Szirth also has specific goals for the medical and optometry students he brings with him to the annual event. Being the students mainly train with adults, he said it gives them an opportunity to learn clinical skills with children. And he also wants to educate these future eye doctors — regardless of which profession they choose — on how they can work together. "I try to create bridges and allow them to learn about each other's specialties so later on when they graduate they'll be working together," he added.

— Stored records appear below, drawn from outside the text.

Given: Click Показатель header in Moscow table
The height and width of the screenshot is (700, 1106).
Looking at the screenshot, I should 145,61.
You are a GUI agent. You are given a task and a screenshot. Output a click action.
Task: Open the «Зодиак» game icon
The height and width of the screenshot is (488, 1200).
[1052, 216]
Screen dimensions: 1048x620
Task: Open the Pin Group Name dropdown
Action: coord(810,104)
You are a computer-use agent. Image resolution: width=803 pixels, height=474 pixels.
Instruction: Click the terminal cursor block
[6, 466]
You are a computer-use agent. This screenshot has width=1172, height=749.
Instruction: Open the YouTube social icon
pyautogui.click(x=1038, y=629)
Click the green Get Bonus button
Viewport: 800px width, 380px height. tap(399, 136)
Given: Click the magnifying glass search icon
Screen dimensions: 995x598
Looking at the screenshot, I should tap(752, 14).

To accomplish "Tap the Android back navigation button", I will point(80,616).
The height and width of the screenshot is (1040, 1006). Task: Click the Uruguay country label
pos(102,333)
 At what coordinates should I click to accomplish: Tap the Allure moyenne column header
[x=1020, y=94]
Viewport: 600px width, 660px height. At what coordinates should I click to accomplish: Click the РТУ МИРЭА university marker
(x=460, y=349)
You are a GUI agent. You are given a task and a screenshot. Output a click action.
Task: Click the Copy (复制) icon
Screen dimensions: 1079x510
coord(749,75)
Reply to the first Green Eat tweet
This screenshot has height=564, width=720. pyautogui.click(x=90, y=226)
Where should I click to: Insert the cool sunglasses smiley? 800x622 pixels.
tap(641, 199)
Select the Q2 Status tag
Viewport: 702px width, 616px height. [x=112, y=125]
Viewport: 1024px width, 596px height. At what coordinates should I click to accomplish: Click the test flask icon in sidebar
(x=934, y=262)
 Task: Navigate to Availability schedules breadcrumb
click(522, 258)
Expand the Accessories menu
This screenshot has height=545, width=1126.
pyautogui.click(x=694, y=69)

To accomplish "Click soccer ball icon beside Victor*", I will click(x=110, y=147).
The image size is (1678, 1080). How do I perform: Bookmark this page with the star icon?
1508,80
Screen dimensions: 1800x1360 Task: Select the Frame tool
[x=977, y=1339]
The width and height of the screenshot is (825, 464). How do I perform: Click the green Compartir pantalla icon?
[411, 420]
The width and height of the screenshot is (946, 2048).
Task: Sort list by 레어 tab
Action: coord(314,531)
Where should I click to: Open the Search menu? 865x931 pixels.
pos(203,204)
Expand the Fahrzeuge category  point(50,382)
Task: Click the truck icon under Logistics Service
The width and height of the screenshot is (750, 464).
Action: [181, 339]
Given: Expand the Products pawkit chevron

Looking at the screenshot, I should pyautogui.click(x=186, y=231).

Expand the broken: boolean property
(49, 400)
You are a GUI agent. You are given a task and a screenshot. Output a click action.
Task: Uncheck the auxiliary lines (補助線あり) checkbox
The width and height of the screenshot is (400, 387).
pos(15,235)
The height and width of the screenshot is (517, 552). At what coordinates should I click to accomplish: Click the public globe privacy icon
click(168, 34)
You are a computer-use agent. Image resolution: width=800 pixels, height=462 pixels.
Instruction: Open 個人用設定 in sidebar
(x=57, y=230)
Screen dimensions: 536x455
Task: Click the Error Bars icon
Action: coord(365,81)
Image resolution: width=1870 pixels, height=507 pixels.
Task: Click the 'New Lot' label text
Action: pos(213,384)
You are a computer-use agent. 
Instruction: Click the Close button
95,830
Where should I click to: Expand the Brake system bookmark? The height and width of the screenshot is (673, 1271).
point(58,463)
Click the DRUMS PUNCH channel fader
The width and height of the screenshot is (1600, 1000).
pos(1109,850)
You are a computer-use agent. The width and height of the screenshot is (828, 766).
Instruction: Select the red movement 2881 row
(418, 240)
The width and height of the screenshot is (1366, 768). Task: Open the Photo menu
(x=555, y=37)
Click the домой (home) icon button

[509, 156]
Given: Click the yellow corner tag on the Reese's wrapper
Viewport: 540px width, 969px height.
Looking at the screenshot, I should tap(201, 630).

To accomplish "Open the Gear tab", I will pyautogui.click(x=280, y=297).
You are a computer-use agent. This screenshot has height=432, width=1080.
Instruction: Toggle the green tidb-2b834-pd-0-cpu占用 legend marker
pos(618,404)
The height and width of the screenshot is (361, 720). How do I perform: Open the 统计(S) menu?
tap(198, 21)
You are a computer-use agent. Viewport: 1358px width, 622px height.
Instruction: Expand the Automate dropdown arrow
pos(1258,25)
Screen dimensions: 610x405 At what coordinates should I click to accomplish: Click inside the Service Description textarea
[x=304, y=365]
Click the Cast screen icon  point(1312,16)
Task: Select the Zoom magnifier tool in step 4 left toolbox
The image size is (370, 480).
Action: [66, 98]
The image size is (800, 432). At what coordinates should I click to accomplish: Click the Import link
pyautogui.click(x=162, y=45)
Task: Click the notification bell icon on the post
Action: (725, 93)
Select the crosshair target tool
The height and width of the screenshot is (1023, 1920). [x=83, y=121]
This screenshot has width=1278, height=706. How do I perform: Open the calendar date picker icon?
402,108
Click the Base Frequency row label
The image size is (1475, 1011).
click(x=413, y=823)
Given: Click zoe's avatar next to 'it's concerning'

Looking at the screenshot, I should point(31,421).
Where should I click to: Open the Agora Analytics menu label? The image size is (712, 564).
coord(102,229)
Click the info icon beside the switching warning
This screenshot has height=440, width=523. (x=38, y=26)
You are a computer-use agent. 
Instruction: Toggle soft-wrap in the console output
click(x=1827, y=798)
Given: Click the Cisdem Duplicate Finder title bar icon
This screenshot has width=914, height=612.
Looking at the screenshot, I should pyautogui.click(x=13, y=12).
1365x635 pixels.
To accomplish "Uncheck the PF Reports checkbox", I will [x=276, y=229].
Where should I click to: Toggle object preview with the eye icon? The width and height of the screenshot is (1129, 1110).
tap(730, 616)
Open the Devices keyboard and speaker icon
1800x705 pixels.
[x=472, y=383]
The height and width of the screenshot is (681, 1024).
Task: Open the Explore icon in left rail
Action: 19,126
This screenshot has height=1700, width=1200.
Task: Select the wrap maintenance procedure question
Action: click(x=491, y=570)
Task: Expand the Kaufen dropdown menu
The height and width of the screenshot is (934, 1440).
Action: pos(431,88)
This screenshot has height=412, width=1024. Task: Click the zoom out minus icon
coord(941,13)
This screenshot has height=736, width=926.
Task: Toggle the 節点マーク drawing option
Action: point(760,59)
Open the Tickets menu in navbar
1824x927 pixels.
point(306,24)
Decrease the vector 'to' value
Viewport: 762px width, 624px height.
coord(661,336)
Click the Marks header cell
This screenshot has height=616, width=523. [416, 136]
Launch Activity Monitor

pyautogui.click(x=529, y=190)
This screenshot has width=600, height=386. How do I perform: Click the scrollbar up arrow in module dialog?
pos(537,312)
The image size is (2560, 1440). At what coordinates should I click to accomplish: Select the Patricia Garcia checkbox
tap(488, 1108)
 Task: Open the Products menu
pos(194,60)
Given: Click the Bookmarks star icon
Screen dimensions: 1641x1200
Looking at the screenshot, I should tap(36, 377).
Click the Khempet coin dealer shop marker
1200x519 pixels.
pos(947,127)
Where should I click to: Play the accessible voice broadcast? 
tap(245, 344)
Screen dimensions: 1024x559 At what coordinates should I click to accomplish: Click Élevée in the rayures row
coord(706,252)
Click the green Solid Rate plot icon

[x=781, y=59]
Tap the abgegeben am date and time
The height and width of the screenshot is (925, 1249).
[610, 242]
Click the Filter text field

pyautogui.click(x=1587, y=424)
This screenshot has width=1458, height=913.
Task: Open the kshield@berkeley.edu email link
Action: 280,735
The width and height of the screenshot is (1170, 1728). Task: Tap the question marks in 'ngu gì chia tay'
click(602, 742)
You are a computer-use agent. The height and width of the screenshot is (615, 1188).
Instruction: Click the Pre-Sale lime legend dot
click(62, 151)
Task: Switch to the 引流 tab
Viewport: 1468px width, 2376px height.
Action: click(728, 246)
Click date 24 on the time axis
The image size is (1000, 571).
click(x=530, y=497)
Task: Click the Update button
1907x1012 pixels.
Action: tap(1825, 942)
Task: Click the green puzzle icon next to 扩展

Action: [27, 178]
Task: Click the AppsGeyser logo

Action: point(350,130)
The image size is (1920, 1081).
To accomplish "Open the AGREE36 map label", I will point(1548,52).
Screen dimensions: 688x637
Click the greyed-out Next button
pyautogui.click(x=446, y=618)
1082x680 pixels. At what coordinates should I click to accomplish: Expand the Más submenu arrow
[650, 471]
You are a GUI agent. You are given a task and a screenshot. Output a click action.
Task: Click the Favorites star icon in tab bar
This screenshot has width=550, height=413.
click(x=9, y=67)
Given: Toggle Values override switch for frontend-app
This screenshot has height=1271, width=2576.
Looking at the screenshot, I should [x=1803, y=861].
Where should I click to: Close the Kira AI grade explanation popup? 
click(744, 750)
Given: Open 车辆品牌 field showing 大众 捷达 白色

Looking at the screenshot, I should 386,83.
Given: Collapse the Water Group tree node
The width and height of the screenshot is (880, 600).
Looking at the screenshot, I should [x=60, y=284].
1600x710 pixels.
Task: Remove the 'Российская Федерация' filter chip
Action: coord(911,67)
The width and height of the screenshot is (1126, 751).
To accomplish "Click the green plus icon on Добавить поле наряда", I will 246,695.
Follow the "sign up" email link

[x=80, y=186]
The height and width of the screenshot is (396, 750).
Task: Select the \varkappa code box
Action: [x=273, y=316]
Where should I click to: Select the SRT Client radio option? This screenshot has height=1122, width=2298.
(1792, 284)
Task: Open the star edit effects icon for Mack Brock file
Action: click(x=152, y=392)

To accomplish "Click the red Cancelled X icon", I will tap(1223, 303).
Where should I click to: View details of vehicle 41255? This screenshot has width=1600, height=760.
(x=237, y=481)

Every year, the students present their work at ARVO, the American Optometric Association, and the American Academy of Ophthalmology.

He also hopes the students learn a life-long love for volunteering. "Four of our medical students that had gone through the program at Friends for Life have now actually become ophthalmologists, as well as four optometrists that are now serving their communities and they continue doing this type of work," Szirth said. "We want to plant seeds that people will continue this important work." 

Szirth reminded us of the words from Helen Keller that “Life is either a daring adventure or nothing at all.”